2020年10月に亡くなった俳優のショーン・コネリー氏が所有していた1986年 BMW 635CSiがオークションに出品されている。

この一台を購入した当時(1989年頃)、コネリー氏はスペインのマルベーリャにある「カサマリブ」に住んでいた。車は約10年間をスペインで過ごしてから、2007年までイギリスで保管され、2008年から2019年までルクセンブルクで保管されていた。2016年にベルギーで開催されたBMW100 Yearsイベントに少しだけ参加している。

ショーン・コネリー氏のBMW

生産から35年近く経った今でも、この車はすべてにおいて非常に良い状態であるという。生涯にわたって大事にされてきており、車に惜しみなく注がれてきたケアと注意の証といえる。また、コネリー氏がいたスペインでの気候の良さも、車を良い状態に保たせている理由であろう。車の走行距離が約6万kmと短いこともその要因のひとつだが、1998年までの所有期間中、コネリー氏は映画製作でとても忙しかったという事実が数字として表れているといえる。

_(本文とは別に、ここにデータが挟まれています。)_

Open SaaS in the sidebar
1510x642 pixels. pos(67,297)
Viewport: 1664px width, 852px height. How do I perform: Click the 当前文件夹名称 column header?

見ての通り、アルパインホワイトの塗装は極めて良い状態で、くぼみ、へこみ、ひび、しわ、ゆがみ、錆びはひとつもない。オークションハウスによると、塗装のほとんどはオリジナルだが、車のフロント部、ウィングの内側、エンジンベイについては再スプレーしてあるとのこと。完璧に機能するサンルーフについては、一部腐食が見られていたが専門的に修理され、ホイールアーチと同様に再スプレーされている。車の歴史を残しておくために、フロントガラスにはマルベーリャ税とプエルトバヌス港アクセスのステッカーが残っている。

インテリアも同様に良好な状態のままだ。パシフィックブルーの革張りからヘッドライニング(交換済み)、カーペット、マット、ドアカード、センターコンソール、ダッシュボードまで、すべてが綺麗なまま。インテリアで唯一確認できる経年劣化は、前部座席のボルスターのしわである。

これまでの整備記録もすべて残されており、オリジナルのツールキットも付属する。ショーン・コネリー氏のファンはもちろんだが、純粋なBMWファンであってもこの一台に憧れるだろう。オークションの結果(1月16日に終了)が楽しみだ。